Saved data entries
════════════════════
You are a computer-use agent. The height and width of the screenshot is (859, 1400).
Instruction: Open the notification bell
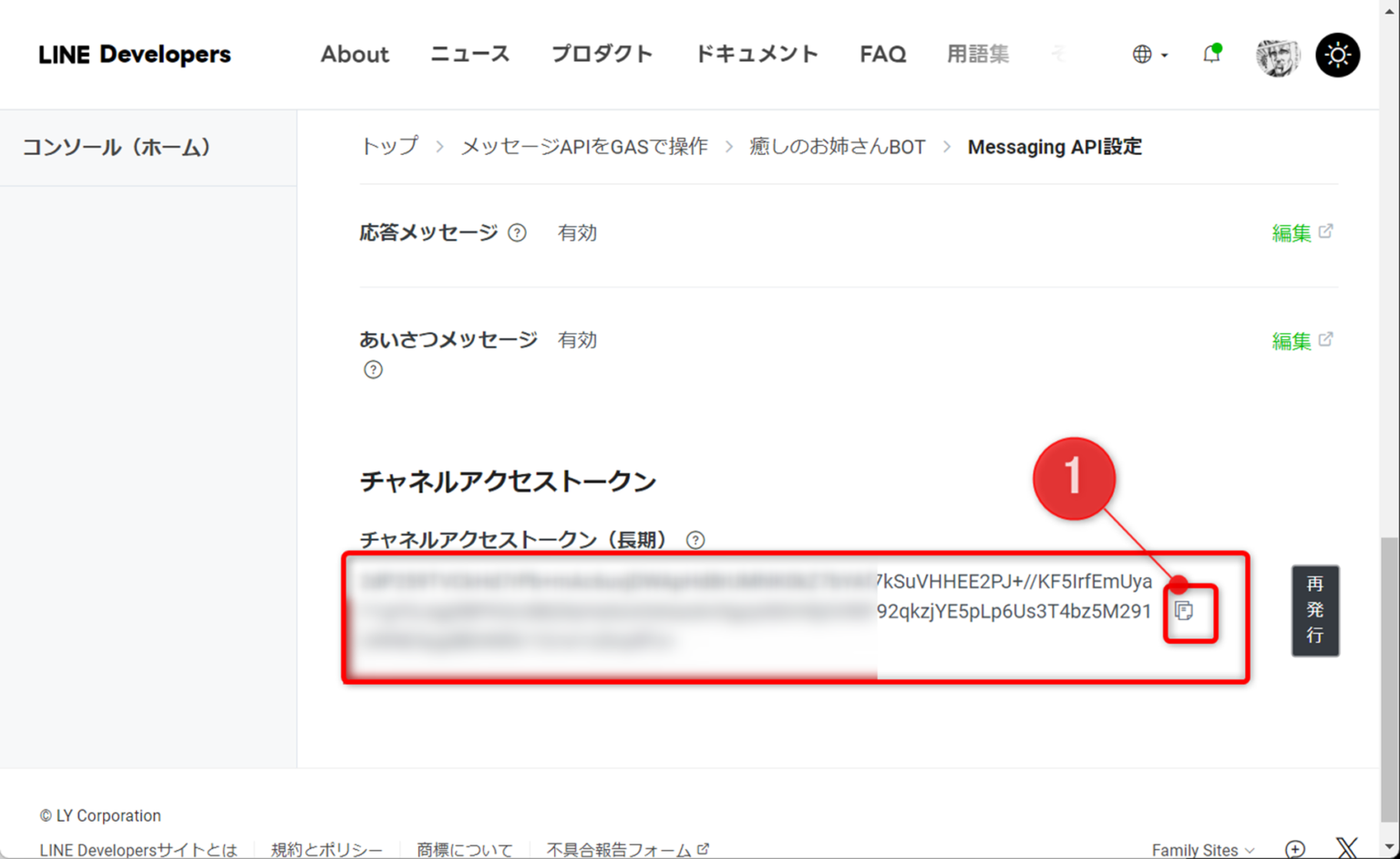pos(1211,54)
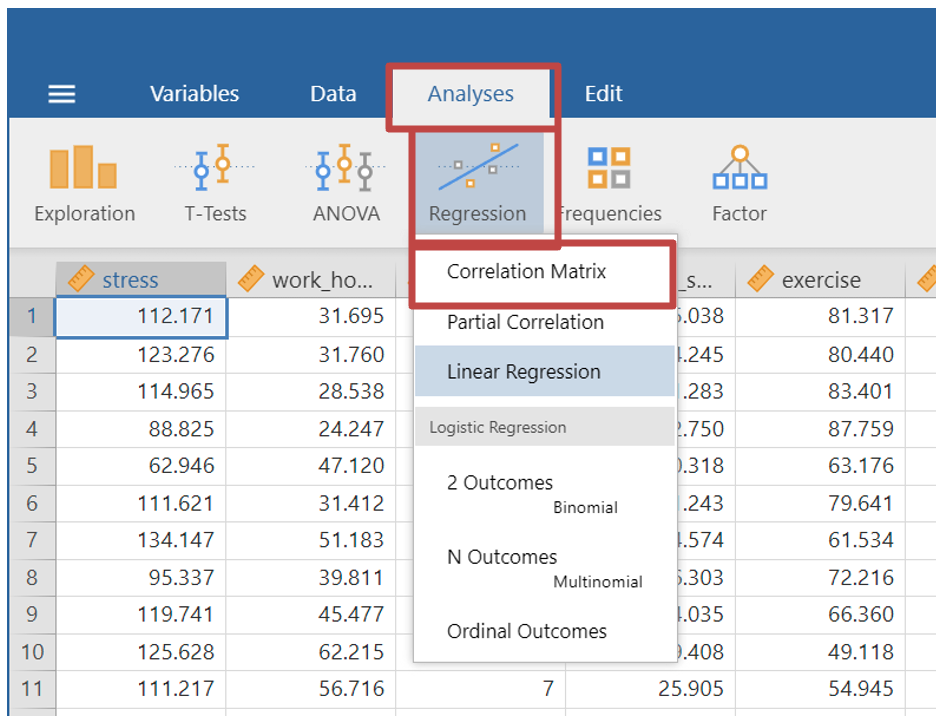Open the Frequencies analyses icon
The image size is (943, 721).
609,183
════════════════════
▸ WORK INSTRUCTIONS
For this exercise, output the records exactly but omit their pictures.

▸ EXPECTED OUTPUT
You are a computer-use agent. The height and width of the screenshot is (859, 1400).
Instruction: Open the notification bell
pos(1211,54)
Open the Frequencies analyses icon
The image size is (943, 721).
609,183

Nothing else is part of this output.